§ **Assignment 1**
In the essay below about lessons from the InsurTech Geek Podcast, where was the first episode recorded?
§ **Assignment 2**
Extend the essay below about lessons from the InsurTech Geek Podcast, picking up right after its final sentence.

What 156 Conversations Taught Me About How Industries Actually Change

March 10, 2026

What 156 Conversations Taught Me About How Industries Actually Change

The First Episode Was Just Me Talking to a Microphone

July 2019. I'm in a studio in Bryan, Texas, recording what would become the InsurTech Geek Podcast — spelled "InsureTech" with an E back then — that was the common alternate spelling the industry used in the early days. First episode: 45 minutes. Just me. Explaining what the show was going to be.

My topic list that day included predictive analytics, chatbots, AI, robotics, RPA, telematics, wearables, portals, EDI, and — I said this directly — "one of my favorite topics, blockchain."

You can date that list without a timestamp. No GenAI. No LLMs. No agentic AI. Blockchain front and center. Within 18 months, I'd stopped mentioning blockchain almost entirely. Not because I planned to. Because the conversations stopped going there.

What 156 Guests Actually Taught Me

Every guest came with a specific frame. Founders, carriers, MGAs, reinsurers, data scientists, regulators, venture capitalists, loss control specialists. 156 people who agreed to sit across from me and explain how they saw the world.

Here's what happens when you do that many conversations over seven years: you start hearing what's signal and what's noise. It's not complicated. When 12 separate founders in 12 separate episodes — none of whom knew what the others said — all tell you the same thing, that's signal. When one charismatic person says something provocative and the next 20 people never bring it up? That's one person having an opinion.

The blockchain conversation disappeared exactly that way. The GenAI conversation arrived exactly that way — slow at first, then suddenly everyone, then I had to start asking people to slow down and explain what they were actually doing with it, not what they hoped it would do.

Industries Don't Change in Straight Lines

What the podcast revealed, across seven years, is that insurtech didn't disrupt insurance. It went through a cycle. Hype. Hangover. Consolidation. Adoption. That's not a criticism — that's just how it works. Every industry that's actually changed has gone through some version of that sequence.

The hype phase sounds like revolution. Everyone's going to be disrupted. Incumbents are dinosaurs. The startups are going to eat the market.

Then the hangover. Capital gets expensive. Burn rates matter. Companies that had valuations built on optimism have to build actual books of business. Some don't make it.

Then consolidation — the ones who were quietly building real things while everyone else was pitching press releases start to look a lot smarter.

Then adoption. Not disruption. Adoption. The carriers are still here. The MGAs are still here. But the way they operate looks different than it did in 2019.

§ **Exercise data**
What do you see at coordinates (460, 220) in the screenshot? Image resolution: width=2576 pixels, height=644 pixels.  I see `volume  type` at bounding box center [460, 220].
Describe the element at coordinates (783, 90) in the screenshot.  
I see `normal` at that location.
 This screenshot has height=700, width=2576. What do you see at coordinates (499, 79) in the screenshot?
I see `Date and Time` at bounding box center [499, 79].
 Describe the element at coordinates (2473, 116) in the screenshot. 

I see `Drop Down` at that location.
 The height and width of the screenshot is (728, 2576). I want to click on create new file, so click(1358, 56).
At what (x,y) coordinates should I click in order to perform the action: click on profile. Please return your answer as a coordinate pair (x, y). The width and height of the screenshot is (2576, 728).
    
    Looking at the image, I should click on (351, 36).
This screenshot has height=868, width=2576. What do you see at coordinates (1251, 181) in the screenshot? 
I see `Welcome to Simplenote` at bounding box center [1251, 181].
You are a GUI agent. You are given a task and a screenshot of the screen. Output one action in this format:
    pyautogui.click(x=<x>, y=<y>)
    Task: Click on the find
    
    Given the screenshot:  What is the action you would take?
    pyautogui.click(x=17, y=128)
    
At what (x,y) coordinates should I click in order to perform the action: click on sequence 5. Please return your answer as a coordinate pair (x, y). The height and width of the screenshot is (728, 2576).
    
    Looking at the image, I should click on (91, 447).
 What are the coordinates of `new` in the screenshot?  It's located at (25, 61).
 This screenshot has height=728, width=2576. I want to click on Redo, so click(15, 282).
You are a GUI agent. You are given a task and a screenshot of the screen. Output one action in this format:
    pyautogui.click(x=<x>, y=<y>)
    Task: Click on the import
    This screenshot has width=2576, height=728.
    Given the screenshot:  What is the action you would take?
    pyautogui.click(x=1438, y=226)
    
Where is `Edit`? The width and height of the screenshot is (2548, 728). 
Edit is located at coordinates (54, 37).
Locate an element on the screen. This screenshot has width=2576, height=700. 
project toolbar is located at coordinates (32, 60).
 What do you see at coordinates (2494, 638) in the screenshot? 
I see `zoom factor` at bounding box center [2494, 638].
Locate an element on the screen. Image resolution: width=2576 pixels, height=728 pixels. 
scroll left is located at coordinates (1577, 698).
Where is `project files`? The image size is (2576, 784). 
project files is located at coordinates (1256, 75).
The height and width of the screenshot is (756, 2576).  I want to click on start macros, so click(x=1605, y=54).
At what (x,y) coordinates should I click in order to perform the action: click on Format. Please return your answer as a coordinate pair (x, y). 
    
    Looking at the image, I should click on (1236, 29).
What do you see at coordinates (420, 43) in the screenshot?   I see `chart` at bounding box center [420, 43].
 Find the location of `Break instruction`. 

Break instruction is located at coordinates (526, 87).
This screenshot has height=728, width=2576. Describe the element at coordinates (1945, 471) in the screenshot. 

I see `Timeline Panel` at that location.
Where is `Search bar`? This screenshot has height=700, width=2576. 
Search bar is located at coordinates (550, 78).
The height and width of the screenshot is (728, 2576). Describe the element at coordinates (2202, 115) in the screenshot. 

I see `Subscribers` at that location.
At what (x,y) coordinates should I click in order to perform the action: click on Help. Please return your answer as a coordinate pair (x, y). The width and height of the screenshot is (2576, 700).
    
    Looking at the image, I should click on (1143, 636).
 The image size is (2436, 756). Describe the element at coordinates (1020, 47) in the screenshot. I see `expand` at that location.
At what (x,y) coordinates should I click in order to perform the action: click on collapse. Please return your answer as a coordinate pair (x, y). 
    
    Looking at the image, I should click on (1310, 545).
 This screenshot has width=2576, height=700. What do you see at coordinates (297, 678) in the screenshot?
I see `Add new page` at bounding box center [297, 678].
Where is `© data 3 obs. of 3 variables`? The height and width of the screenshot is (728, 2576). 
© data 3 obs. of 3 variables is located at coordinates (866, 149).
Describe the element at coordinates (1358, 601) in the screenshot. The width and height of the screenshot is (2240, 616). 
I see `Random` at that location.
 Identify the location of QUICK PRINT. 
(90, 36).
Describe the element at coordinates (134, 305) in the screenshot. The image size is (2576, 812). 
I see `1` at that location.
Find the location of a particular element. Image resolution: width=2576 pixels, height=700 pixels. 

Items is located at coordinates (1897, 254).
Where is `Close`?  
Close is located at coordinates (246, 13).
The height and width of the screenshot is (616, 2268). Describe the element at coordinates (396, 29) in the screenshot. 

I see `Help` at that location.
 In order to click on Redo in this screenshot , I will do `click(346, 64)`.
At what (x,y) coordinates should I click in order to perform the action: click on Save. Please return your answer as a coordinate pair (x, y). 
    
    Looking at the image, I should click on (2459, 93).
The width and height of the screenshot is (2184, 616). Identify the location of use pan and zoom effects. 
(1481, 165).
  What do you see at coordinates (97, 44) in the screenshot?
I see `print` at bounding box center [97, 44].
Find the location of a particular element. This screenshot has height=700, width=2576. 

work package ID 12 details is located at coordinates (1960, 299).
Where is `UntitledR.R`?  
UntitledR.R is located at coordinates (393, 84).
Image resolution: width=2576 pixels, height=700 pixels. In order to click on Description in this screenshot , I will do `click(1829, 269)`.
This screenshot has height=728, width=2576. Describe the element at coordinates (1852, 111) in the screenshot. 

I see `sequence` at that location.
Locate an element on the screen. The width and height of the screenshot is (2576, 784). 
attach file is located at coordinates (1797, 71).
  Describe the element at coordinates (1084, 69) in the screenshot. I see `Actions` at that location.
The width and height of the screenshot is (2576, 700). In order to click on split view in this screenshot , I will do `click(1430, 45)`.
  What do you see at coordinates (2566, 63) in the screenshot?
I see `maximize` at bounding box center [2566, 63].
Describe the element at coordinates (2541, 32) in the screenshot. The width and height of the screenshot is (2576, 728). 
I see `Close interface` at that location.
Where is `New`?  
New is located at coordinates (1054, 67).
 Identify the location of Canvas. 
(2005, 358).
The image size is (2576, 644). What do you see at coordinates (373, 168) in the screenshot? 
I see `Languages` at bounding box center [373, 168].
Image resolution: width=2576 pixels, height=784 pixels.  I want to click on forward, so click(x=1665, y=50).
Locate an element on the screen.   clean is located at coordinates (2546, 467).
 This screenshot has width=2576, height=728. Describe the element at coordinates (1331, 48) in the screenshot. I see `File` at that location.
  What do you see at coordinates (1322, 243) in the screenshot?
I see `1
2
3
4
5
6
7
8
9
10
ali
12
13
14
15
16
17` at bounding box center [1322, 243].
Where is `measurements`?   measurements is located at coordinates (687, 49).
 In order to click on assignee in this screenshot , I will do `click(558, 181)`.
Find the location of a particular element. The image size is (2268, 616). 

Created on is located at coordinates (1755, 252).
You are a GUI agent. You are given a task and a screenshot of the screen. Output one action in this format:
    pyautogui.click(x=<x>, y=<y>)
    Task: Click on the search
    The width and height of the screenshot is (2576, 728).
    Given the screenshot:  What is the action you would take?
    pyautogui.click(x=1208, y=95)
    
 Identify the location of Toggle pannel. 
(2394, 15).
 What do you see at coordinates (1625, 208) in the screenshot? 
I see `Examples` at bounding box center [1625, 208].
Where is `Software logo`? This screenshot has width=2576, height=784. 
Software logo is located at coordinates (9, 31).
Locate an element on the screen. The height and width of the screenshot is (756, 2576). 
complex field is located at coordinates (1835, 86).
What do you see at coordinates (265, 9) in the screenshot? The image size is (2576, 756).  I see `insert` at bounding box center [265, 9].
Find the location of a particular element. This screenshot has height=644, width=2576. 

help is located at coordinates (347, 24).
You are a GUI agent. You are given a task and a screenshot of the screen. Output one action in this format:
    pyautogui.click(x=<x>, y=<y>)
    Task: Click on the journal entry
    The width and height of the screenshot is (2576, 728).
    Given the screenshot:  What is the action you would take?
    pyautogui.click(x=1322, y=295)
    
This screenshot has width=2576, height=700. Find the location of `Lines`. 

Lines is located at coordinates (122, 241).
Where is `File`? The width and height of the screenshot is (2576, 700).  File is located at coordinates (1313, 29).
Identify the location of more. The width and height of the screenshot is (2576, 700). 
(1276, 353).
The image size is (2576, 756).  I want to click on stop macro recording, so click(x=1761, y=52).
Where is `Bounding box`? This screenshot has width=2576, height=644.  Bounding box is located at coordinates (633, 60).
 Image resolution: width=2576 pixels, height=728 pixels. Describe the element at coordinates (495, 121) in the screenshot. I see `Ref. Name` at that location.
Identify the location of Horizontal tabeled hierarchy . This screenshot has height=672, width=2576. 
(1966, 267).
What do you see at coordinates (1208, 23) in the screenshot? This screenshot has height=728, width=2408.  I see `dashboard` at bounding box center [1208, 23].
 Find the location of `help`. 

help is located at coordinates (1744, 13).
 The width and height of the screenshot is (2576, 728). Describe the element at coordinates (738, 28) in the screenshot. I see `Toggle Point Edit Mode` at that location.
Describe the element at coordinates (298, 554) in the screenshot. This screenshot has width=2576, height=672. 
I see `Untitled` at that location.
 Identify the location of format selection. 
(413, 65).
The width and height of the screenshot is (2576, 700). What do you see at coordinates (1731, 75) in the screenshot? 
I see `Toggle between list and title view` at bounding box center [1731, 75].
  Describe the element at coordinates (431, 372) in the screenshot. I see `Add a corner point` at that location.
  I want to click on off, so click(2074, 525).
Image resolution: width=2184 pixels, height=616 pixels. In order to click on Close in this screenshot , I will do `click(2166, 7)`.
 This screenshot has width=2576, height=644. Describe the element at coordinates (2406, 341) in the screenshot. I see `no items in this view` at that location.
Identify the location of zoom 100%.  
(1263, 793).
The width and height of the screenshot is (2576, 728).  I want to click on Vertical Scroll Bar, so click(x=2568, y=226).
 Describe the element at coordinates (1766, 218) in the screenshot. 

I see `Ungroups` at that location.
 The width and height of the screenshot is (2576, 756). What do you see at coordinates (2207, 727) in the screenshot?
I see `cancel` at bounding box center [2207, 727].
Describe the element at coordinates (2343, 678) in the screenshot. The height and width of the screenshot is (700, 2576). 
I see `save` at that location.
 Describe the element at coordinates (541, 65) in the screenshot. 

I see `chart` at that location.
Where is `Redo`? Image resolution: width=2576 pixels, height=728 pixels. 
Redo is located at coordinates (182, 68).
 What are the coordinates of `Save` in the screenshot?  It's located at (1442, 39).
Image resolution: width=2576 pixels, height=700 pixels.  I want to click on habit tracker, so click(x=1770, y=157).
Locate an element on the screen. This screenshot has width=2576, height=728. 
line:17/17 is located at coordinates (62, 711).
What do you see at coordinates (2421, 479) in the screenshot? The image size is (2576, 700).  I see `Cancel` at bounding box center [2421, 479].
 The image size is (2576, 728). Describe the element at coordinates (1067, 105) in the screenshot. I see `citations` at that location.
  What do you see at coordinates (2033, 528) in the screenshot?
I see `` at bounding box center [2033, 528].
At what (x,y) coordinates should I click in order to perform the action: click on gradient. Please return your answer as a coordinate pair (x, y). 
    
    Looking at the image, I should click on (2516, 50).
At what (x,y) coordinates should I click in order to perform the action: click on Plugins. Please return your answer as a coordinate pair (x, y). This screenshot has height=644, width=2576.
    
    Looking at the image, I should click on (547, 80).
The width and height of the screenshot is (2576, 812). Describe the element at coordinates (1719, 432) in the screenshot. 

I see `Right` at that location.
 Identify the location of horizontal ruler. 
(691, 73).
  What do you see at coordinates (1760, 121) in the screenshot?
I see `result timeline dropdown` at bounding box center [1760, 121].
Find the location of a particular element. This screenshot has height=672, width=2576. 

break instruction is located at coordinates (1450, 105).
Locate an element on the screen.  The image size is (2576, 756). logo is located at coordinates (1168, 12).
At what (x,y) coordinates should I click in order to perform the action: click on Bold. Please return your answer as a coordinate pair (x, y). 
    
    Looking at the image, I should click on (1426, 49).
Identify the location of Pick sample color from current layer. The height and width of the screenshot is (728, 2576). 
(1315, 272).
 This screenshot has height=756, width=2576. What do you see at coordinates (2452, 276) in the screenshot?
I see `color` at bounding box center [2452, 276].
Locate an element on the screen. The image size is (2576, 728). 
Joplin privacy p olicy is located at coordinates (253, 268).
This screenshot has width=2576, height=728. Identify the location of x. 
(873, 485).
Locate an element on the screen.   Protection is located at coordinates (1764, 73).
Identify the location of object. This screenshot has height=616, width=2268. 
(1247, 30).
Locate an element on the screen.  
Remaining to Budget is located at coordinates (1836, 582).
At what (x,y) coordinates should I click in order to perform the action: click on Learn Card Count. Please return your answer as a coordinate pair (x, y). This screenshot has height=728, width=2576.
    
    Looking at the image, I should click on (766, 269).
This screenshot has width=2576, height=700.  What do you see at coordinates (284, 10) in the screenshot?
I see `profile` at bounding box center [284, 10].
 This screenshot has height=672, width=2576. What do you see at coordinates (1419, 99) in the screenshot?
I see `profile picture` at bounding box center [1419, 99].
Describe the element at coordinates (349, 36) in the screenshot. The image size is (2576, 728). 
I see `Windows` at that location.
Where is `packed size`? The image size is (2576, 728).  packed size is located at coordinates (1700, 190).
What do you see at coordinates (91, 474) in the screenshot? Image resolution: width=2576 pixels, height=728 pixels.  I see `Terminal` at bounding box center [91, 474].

§ **Exercise output 1**
In a studio in Bryan, Texas.

§ **Exercise output 2**
The people who are most right about where industries are going are rarely the ones shouting about disruption. They're the ones quietly building for 10-year adoption curves. — James Benham

I've said this out loud probably a dozen times in the last two years. It's the thing I wish I'd understood better when I started the show.

Why the Book Had to Happen

I started writing Geek Out: Ten Years of InsurTech, Told by the People Who Built It because I realized what we'd actually built wasn't just a podcast. It was a longitudinal dataset. 174 episodes of people telling us what they believed, when they believed it, and why.

That's rare. Most industry coverage is a snapshot. We had a time series. You could watch the conversation about usage-based insurance shift from "this is coming" to "we're doing this" to "we're learning what works." You could watch the language around AI change three distinct times — the pre-GenAI version, the ChatGPT-shock version, and the "okay let's actually implement something" version.

Pattern-level learning is different from episode-level learning. Any single conversation can be misleading. Patterns across 156 conversations are much harder to argue with.

The Thing I Got Wrong

I started this show thinking the most interesting guests would be the ones with the boldest predictions. I was wrong. The most useful guests were the ones who'd been wrong before and knew it. The people who had clear-eyed views on where things were, not just where they hoped things were going.

The loudest voices in any industry moment are usually the ones least equipped to tell you what actually sticks. The people doing the slow, unglamorous work of integrating new tech into 40-year-old systems, dealing with state regulators, training underwriters to trust a model — those are the people who understand adoption. They're just not as fun to quote in a headline.

Seven years in, I'd take a boring guest who's built something real over a charismatic founder promising revolution every single time. The revolution always takes longer than the pitch deck says. The boring people are usually still around when it arrives.